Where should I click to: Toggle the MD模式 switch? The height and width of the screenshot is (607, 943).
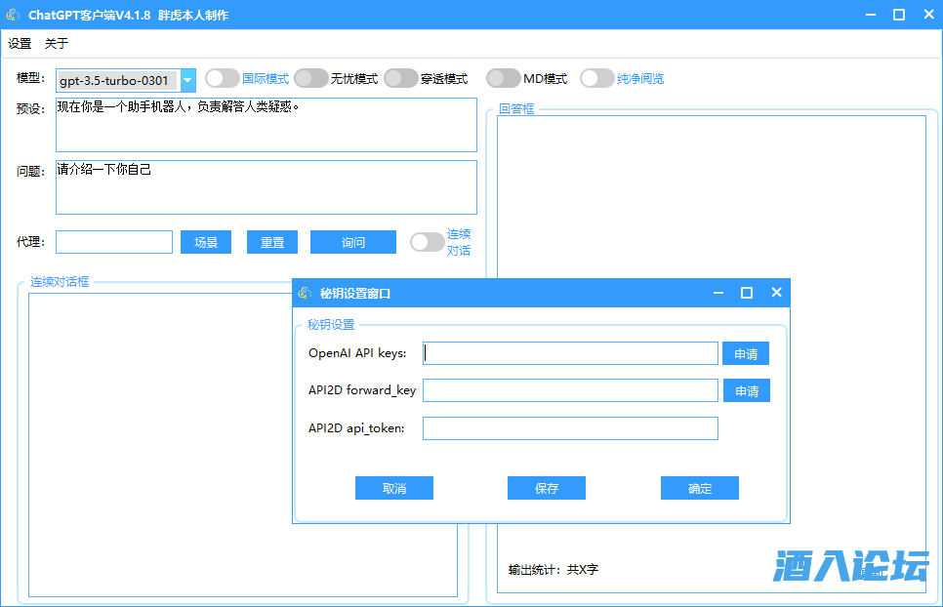504,78
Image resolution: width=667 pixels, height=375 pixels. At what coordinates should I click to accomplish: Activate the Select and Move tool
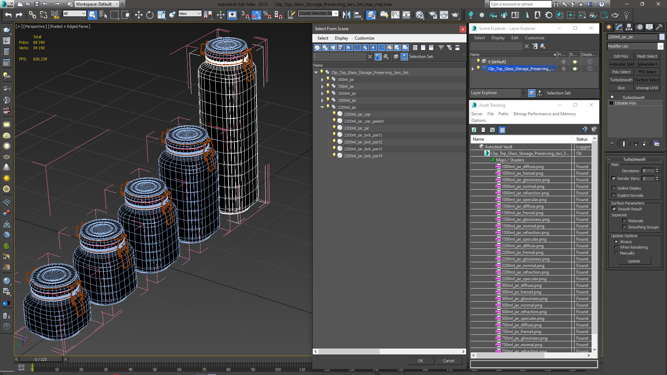click(x=139, y=15)
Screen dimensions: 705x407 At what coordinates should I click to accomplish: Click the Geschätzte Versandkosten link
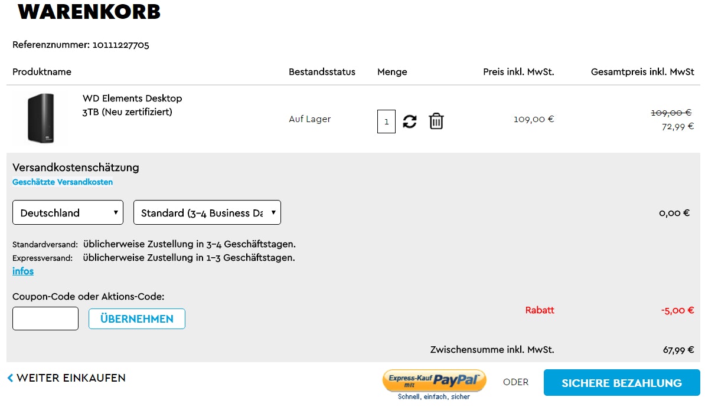[x=63, y=182]
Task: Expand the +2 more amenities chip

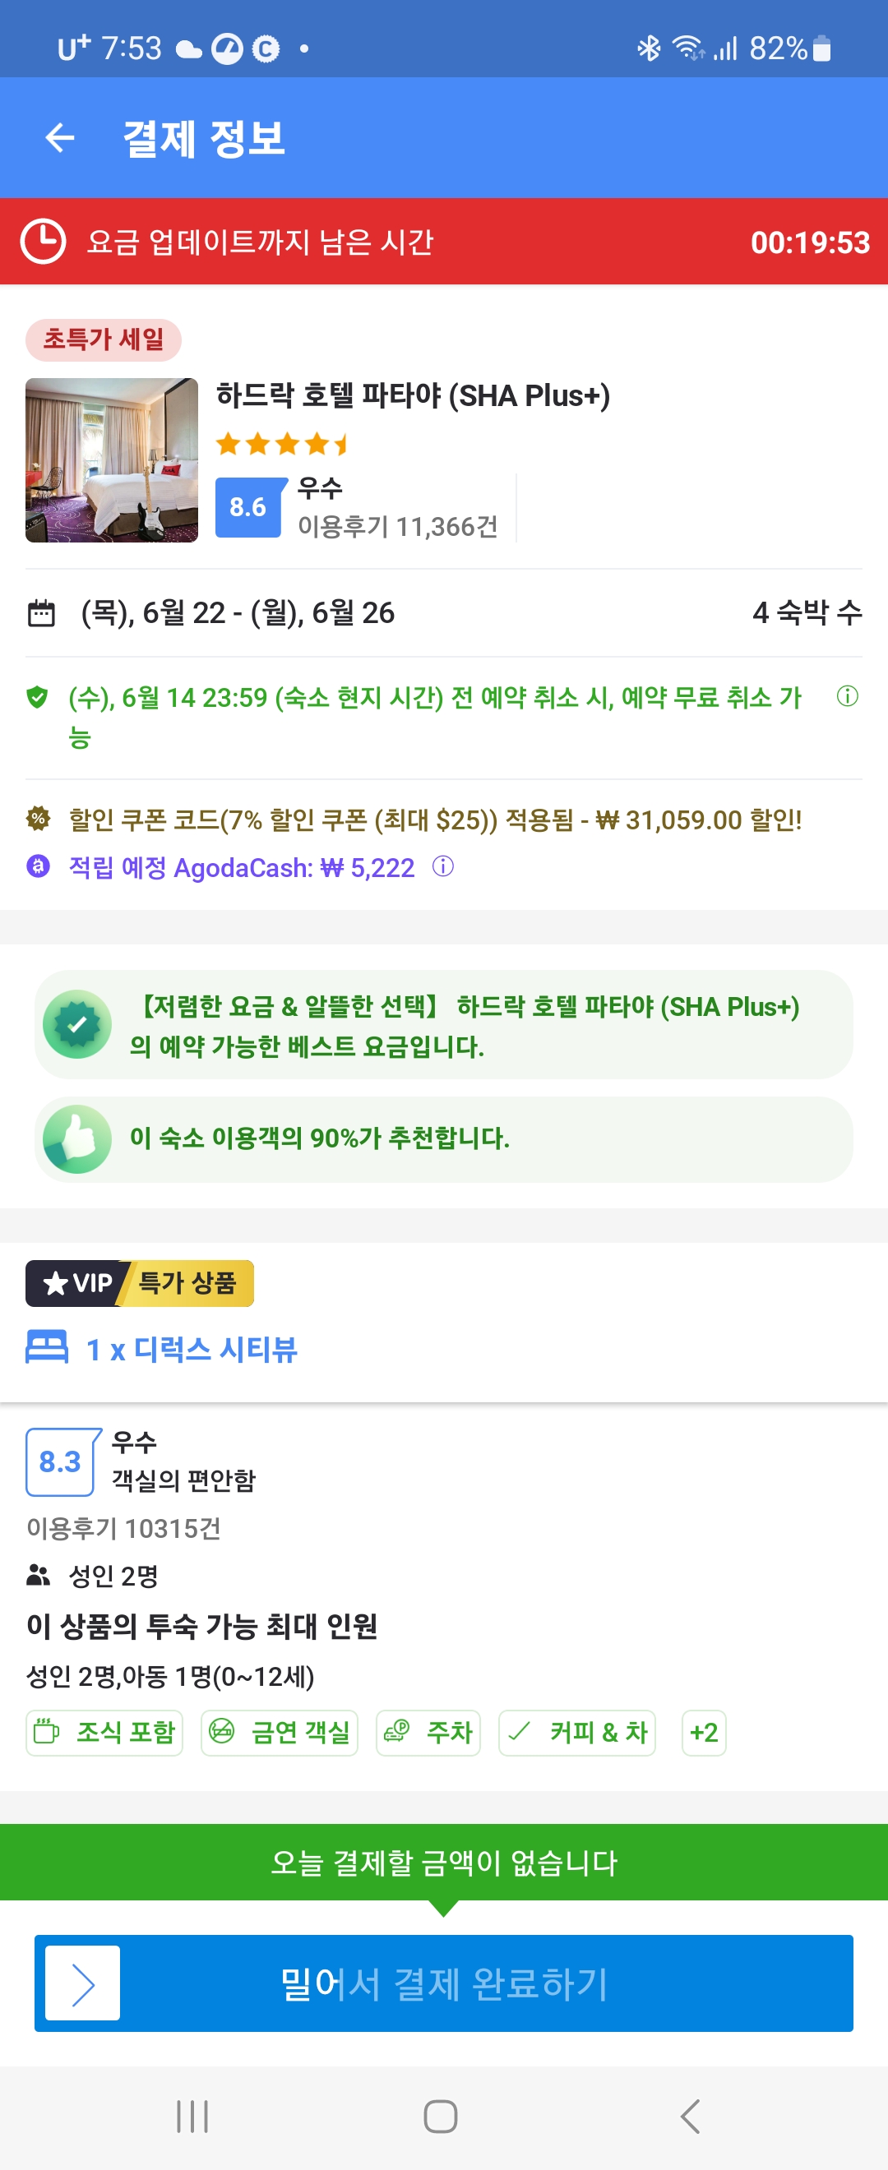Action: pyautogui.click(x=703, y=1732)
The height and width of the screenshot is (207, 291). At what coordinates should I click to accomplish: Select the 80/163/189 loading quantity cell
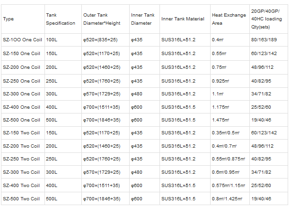[x=263, y=40]
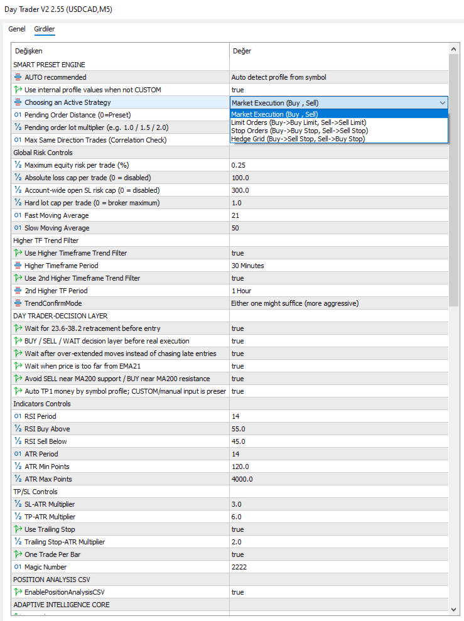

EXERCISE DIRECTIONS
Set the records down again word for word; the pictures stay out.

SOLUTION
Where should I click to: Toggle the MD模式 switch? The height and width of the screenshot is (607, 943).
504,78
Image resolution: width=667 pixels, height=375 pixels. At what coordinates should I click to accomplish: Activate the Select and Move tool
click(x=139, y=15)
Screen dimensions: 705x407 At what coordinates should I click to accomplish: Click the Geschätzte Versandkosten link
[x=63, y=182]
Task: Expand the +2 more amenities chip

Action: pyautogui.click(x=703, y=1732)
The height and width of the screenshot is (207, 291). At what coordinates should I click to accomplish: Select the 80/163/189 loading quantity cell
[x=263, y=40]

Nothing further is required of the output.